MMM: Were the right variables included in the model?

Understand if the foundations are right.

Multicollinearity happens when two or more channels move together so closely that the model can’t tell which one is driving sales.

If TV and OOH advertising always run at the same time, the model is forced to make a judgement call. It may rely on tiny timing differences or simply allocate credit based on statistical convenience.

For OOH, this is critical. As a supporting channel, it often overlaps with lead media. If overlap is high, ROI can swing dramatically based on modelling choices, including sometimes appearing as with zero attribution levels.

There are standard checks you can ask your modeller to run to check for issues with multicollinearity.
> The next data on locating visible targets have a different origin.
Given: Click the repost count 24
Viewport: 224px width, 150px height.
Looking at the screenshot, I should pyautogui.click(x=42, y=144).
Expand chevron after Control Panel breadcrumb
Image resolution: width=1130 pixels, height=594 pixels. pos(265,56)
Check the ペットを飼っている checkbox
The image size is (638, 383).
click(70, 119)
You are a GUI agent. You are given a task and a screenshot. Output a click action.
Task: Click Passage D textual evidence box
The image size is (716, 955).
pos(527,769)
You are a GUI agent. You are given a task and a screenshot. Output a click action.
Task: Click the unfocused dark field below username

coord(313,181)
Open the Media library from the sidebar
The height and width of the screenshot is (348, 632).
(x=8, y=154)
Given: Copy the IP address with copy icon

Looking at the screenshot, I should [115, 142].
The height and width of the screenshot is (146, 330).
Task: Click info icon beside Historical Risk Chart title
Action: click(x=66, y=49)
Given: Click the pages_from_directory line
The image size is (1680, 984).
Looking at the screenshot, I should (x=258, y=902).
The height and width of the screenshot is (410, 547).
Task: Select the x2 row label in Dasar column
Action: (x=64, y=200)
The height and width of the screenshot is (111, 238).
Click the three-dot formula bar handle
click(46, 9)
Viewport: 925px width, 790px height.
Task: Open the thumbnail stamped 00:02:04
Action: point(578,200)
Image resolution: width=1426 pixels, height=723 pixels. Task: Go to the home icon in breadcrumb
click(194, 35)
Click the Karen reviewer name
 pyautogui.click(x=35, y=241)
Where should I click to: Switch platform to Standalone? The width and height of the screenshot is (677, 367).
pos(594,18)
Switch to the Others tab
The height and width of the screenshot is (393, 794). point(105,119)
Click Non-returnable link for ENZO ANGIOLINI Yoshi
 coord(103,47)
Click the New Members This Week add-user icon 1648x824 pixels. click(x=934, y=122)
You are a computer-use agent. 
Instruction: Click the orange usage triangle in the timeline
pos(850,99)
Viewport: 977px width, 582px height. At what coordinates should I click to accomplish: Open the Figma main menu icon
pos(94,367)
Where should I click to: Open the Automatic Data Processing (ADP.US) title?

  • Correlation matrix: A correlation matrix shows how closely channels move together over time, with scores above 0.7 indicating the model may struggle to separate their individual effects.
  • Variance inflation factor (VIF): VIF measures how much overlap with other variables makes a channel harder to isolate, with scores above 5 suggesting its results may be unreliable. It’s almost a mini-MMM, assessing the media channel itself rather than the sales.
Ask:

Have correlation and VIF tests been run to confirm channels can be separated reliably?

YES!

Multicollinearity isn’t an issue.

Good - correlation levels are within safe limits and VIF scores are under control. That means channels have enough separation in timing and weight for the model to measure each independently.

You’re less likely to see dramatic swings in ROI caused by statistical overlap.

NO!

There are signs of multicollinearity.

If channels consistently run together, the model may struggle to untangle their effects. Small modelling decisions can then cause large shifts in attribution.

In these situations, ROI figures can become surprisingly fragile.